Sue Davis, principal policy advisor for the Consumers' Association, challenged the Food Standards Agency's approach. "We find it bizarre that they have taken this line," she told just-food.com. "The argument for not doing anything seems to be based on population level consumption, which is why we tried testing foods."
"The point we were trying to establish was that some people could be eating high levels of trans fats," she said. "If we're looking at reducing saturated fats and reducing overall fat levels it makes sense to reduce trans fats at the same time. In the case of trans fats we know they are harmful."

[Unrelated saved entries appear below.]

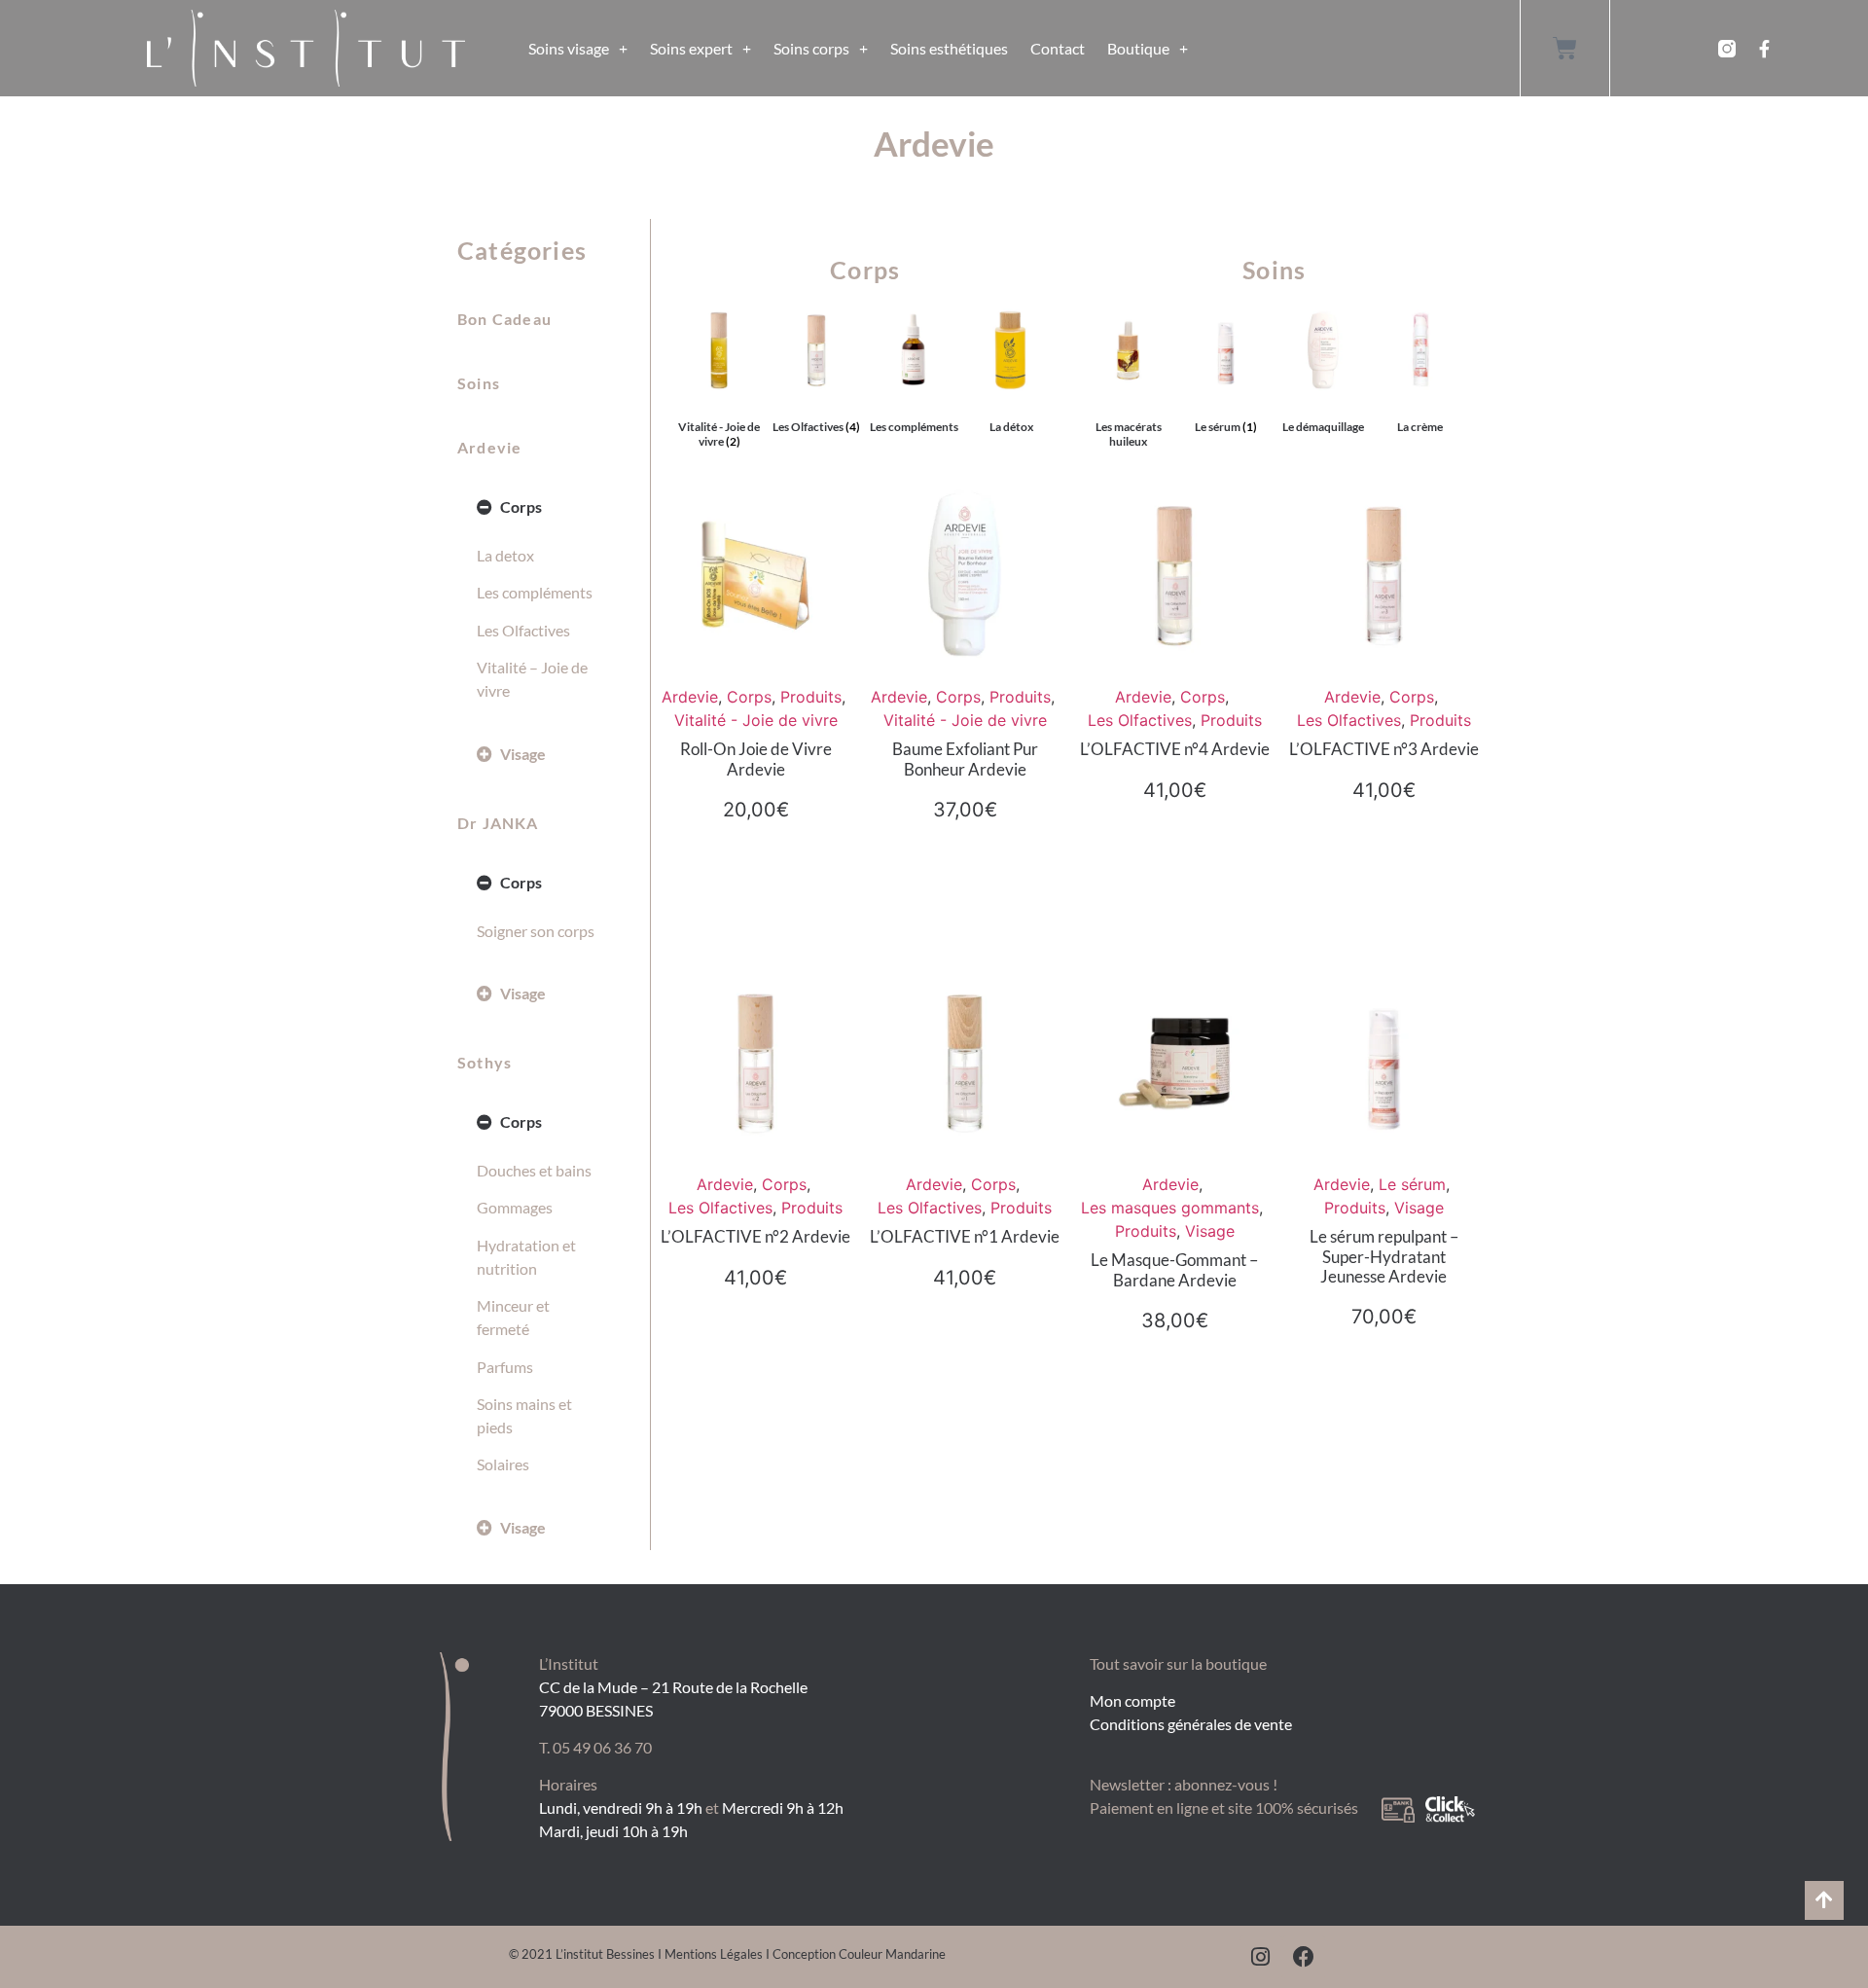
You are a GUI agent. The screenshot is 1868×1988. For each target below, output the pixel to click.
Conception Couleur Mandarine (859, 1954)
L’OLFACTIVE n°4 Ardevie (1175, 749)
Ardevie (489, 447)
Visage (523, 753)
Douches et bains (534, 1170)
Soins (478, 383)
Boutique (1138, 48)
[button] (539, 507)
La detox (505, 555)
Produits (811, 696)
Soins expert (691, 48)
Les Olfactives (523, 630)
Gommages (515, 1207)
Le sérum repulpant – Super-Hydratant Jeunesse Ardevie (1384, 1256)
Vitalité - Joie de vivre (756, 720)
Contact (1057, 48)
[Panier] (1564, 48)
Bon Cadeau (504, 318)
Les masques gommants (1170, 1207)
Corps (521, 506)
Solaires (503, 1464)
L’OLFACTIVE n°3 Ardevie (1384, 749)
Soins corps (811, 48)
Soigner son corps (535, 931)
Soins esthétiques (949, 48)
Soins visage (568, 48)
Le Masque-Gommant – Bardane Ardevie (1174, 1269)
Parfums (505, 1366)
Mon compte (1132, 1700)
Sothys (484, 1062)
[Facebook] (1303, 1956)
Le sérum (1412, 1184)
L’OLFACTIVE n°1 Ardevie (965, 1236)
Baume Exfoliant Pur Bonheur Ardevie (965, 758)
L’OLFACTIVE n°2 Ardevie (755, 1236)
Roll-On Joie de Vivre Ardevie (756, 758)
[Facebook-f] (1764, 48)
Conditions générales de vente (1191, 1724)
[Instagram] (1260, 1956)
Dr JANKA (498, 822)
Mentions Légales (714, 1954)
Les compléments (535, 592)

"The European Food Safety Authority's report makes it very clear that there is strong evidence of the harmful effects of trans fats," she said. "It's clear they don't offer any nutritional benefits. It's clear that there are alternatives."
Although parts of the food industry were already reformulating to avoid trans fats, the Consumers' Association wanted to see the Food Standards Agency driving forward on reducing trans fatty acid.
And it wanted labelling. "As consumers you can't tell if a product contains trans fat, or only by looking for hydrogenated oil," she said. "We think it should be labelled It may make more sense for example to lump trans fats with unsaturated fat. At the moment it's not included at all and that needs to be addressed." She stressed that the aim had to be the removal of artificial trans fats. "It's not enough just to label. They should be taken out," she said.
The Consumers' Association was hoping the European Commission would address trans fats as it looks at labelling by the end of the year.
Although the European Food Safety Authority has carried out an assessment and concluded that the ill effects of trans fats on the heart may be greater than those of saturated fats, EFSA does not have the final say, spokeswoman Carola Sonderman, told just-food.com. "That is an opinion done by scientists," she said. "It's up to the Commission to decide." Commission spokeswoman Catherine Bunyan said EFSA's report, which came out in September, was "under consideration."
US labelling plan
The United States has already introduced a requirement that trans fats be labelled, with effect from 1 January 2006. One response from the food industry has been Monsanto's "VISTIVE" soybeans, which have been bred to produce an oil with less need for partial hydrogenation, so giving less trans fatty acid. But the new soya variety is genetically modified. Dow's Tim Hancock does not see it having much impact on this side of the Atlantic. "The soybean will be a RoundUp Ready variety, so it will be GM," he said.
There is one man who has set up a UK campaign against trans fats. "I started it up because I was extremely cross at being fed poison by the food industry," Oliver Tickell, who started tfX (tfx.org.uk). "There is no way of knowing what trans fats you are getting in a product," he said. "The labels are just grossly misleading."